Note on flavoring: I made this with raisins, but without caraway seeds as the recipe recommends. If you’re going to make it sweet like this, add more sugar and some other flavoring to the dough (I added cinnamon inside and also sprinkled the top with cinnamon sugar.) If you’re going to make it savory, skip the raisins and add herbs (next time, I’m going to try it with rosemary in the batter and maybe cracked black pepper on top).

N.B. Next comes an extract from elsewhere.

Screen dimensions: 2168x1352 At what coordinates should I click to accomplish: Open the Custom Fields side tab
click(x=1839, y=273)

From Joy of Baking, Vol. 2, by Irma S. Rombauer and Marion Rombauer Becker. (c. 1974, Signet).

Quick Irish Soda Bread

Preheat oven to 375 degrees F.

2 cups all-purpose flour, sifted
3/4 tsp. baking soda
1/2 tsp. salt
1 tbs. sugar
6 tbs. butter, chilled and cut into pieces
2/3 cup buttermilk or more, as needed
1 cup raisins (optional)

1. Sift the flour (again) with the baking soda, salt, sugar, and any other powdered spices/flavorings you want (I used a tablespoon of cinnamon; add more sugar if you’re making it sweet.) Soak the raisins in some juice or water while you’re working.

2. Using a food processor, two knives, or, my favorite, your hands, cut the cold butter into the flour until the mix looks course and crumby. It is very important that the butter is cold – my bread was too crumbly, and I think it is because the butter was not cold enough (or it could be because I ate it literally straight out of the oven).

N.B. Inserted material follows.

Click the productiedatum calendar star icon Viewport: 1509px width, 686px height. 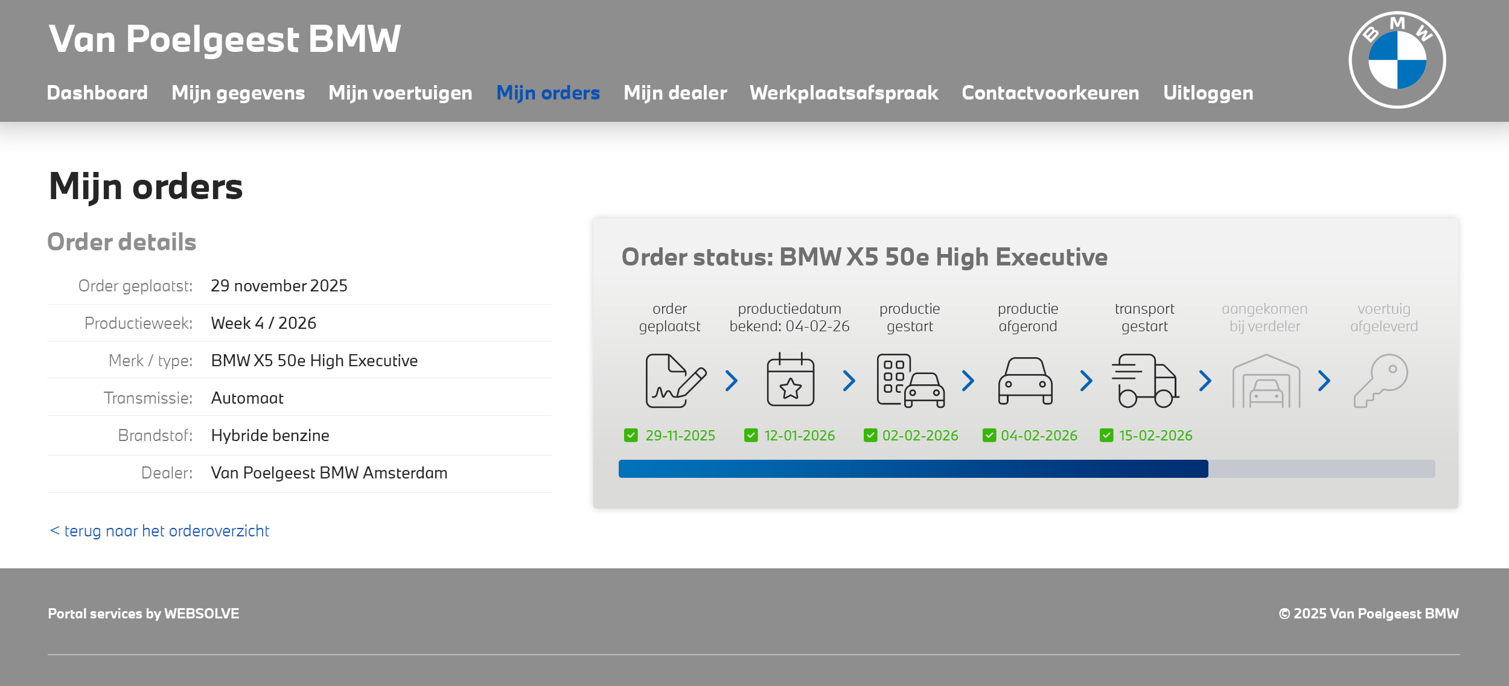(790, 381)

3. Stir the raisins (or any other dried fruit, fresh or dried herbs, spices) into the flour. If the raisins are coated with flour, it will keep them from sinking to the bottom.

4. Gradually pour in the buttermilk and mix it in. The dough should not be dry and crumbly, so pour in a little bit more if it needs it (I needed to put in probably a quarter cup more).

5. Knead the dough a little bit to shape it into a ball, then put it onto a greased baking sheet, loaf pan, or cast iron skillet.

6. Cut a cross over the top of it, pretty strongly but obviously not too far down. Brush it with milk. (at this point I also sprinkled cinnamon sugar on top).

Bake for 40 to 50 minutes. Your kitchen will start smelling beautiful. When it’s done, a skewer inserted in the middle should come out clean – and if you tap on the bottom of the bread, it should sound hollow. If the bread gets too brown and isn’t done yet, loosely cover it with some aluminum foil and let it keep baking until done.

Cut into slices and toast it if you want, then slather with butter and devour. If it’s savory, dunk it into the juices of a roast or some stew. Devour.

Sorry I couldn’t take a picture of the sliced bread. It kind of…got devoured.

New note – I just tried this with rosemary over the weekend. I put some fresh chopped rosemary into the dough and also experimented with getting it to a consistency that allowed me to knead it a little bit more. With some rough cracked black pepper on top before baking, it turned out great! Also, I think the problem with the crumbly-ness is that I usually can’t wait and try to cut it as soon as it gets out of the oven. In the few times I’ve made this after writing this recipe, waiting for it to cool down a little bit usually significantly reduces the crumbly-ness upon cutting.

5 Responses leave one →
  1. Raana A Qureshi permalink
    February 12, 2008

    baitay jaani are you making this for us too.looks very appetizing and beautiful.

  2. February 13, 2008


  3. February 20, 2008

    me too! me too!
    actually i’ll just try it myself 🙂 yay! always wanted to try making this. i’m not a big raisin fan, but i do like the idea of this as a sweet bread. we’ll see…

  4. Fatima Khalifa permalink
    February 26, 2008

    Assalamu alaikum. I’m Ibraheem’s sister, I’m not sure if you know about me… Anyway, he told me about this awesome soda bread that you made so I had to try it. I made it with whole wheat and currants; it came out really nice. Thanks for the recipe. Also, I absolutely love your blog. My brother has sent me links to it once or twice, and I am always impressed by your keen thoughts and writing style. I just thought I’d drop you a few lines. 🙂 Take care.

  5. February 28, 2008

    Fatimah, Wa alaikum assalam,
    Thanks for your kind words! I’m glad you enjoy the blog. Also, it’s excellent that you were able to make this with whole wheat. I’m trying to transition into that realm as well – we could all use a little more health! The currants sound great too; I really do think any dried fruit could work. Jazakallah Khair.